→ **Assignment**
Nothing after the line with "Given: Click 'via" belongs in the copy; extract the lines below from the top through that line, pictures left out.

→ **The data**
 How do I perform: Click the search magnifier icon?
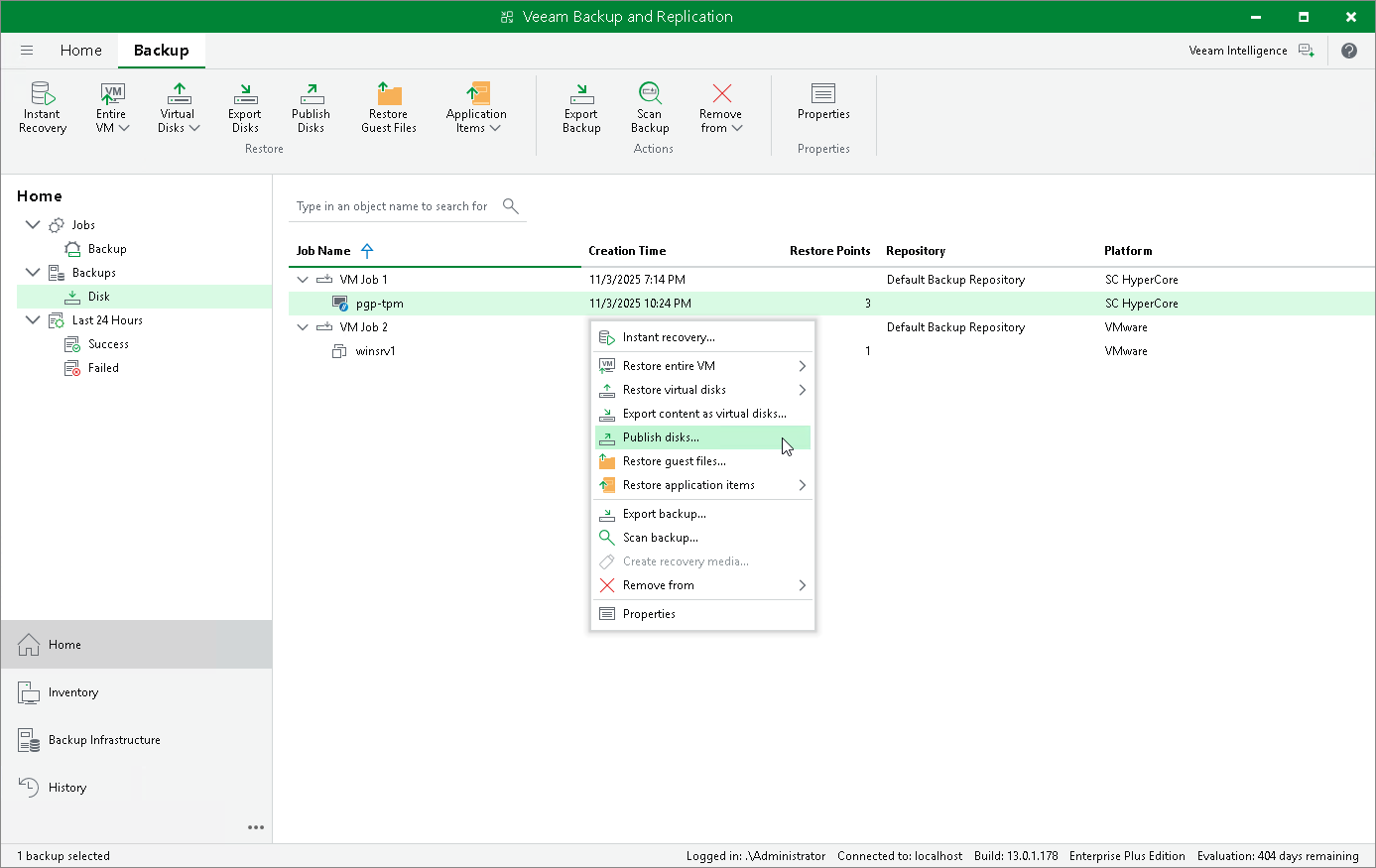tap(511, 206)
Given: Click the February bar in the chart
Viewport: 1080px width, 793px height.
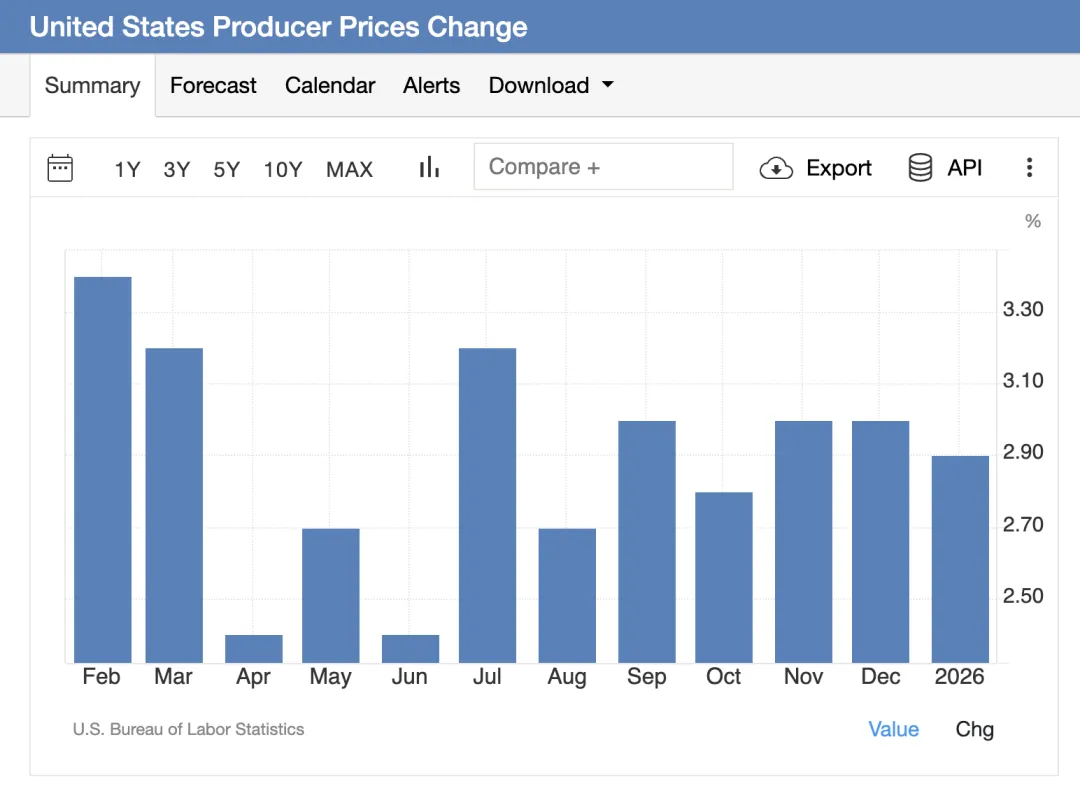Looking at the screenshot, I should click(x=103, y=470).
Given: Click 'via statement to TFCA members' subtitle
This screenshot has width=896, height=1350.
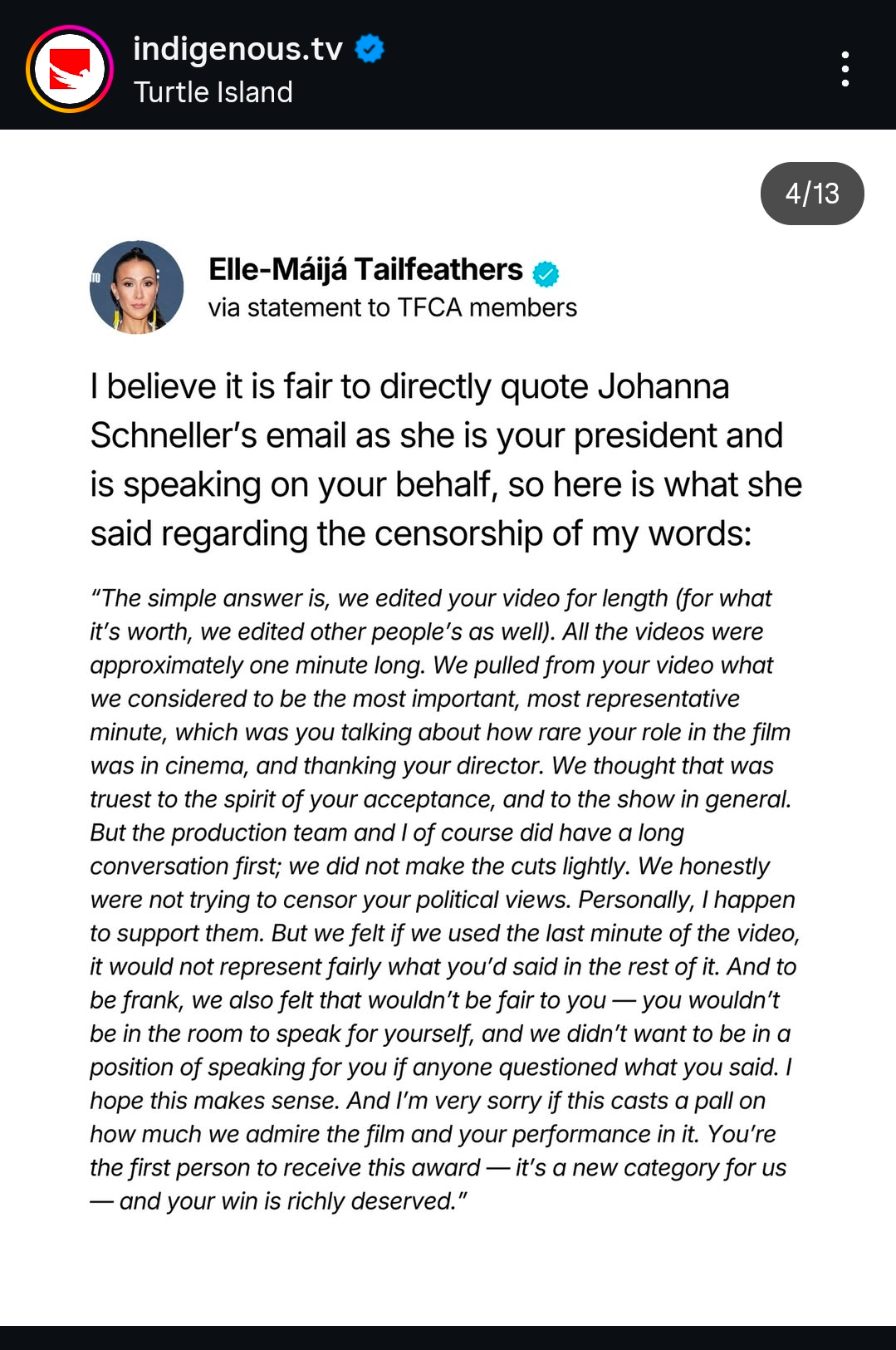Looking at the screenshot, I should (x=392, y=307).
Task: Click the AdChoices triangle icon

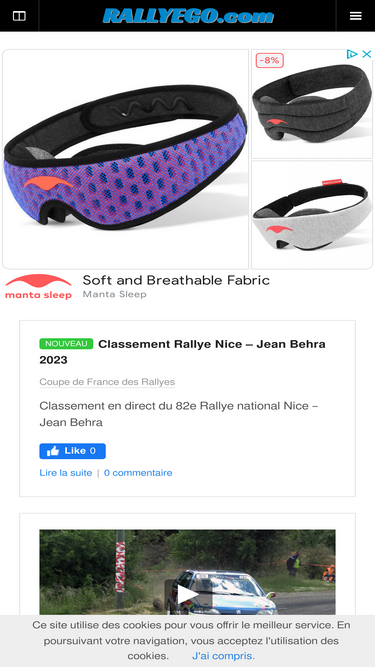Action: pos(352,54)
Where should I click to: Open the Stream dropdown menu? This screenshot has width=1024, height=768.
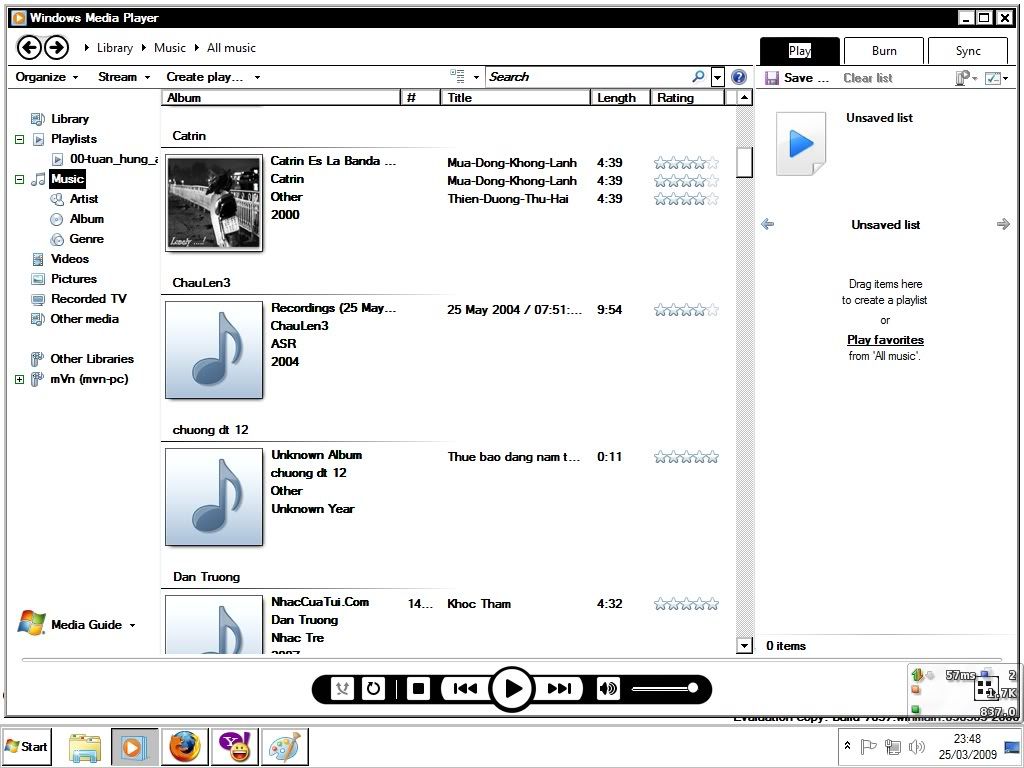[123, 77]
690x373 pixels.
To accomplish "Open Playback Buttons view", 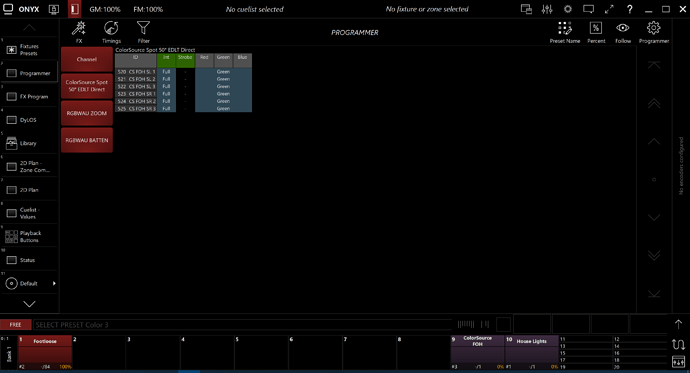I will pos(29,237).
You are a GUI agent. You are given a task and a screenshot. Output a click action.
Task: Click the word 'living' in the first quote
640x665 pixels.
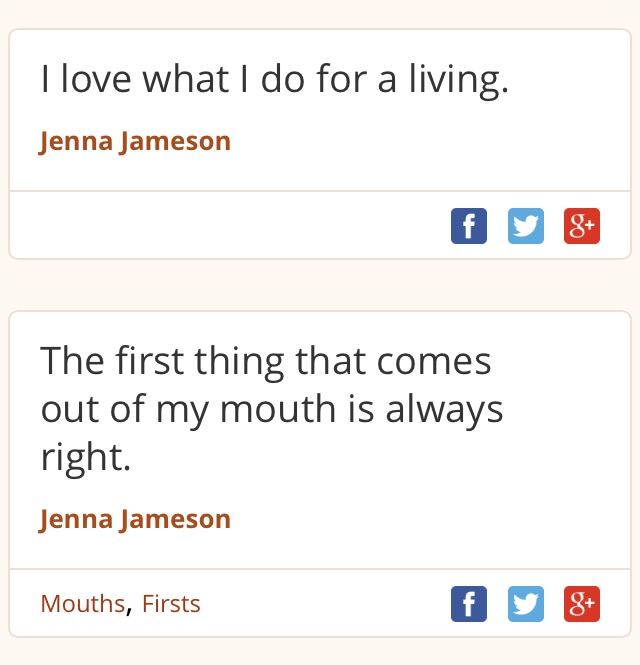tap(454, 80)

→ **Task answer**
 How do I perform: Click the search magnifier icon?
tap(511, 206)
Given: Click the February bar in the chart
Viewport: 1080px width, 793px height.
Looking at the screenshot, I should click(x=103, y=470).
Given: Click 'via statement to TFCA members' subtitle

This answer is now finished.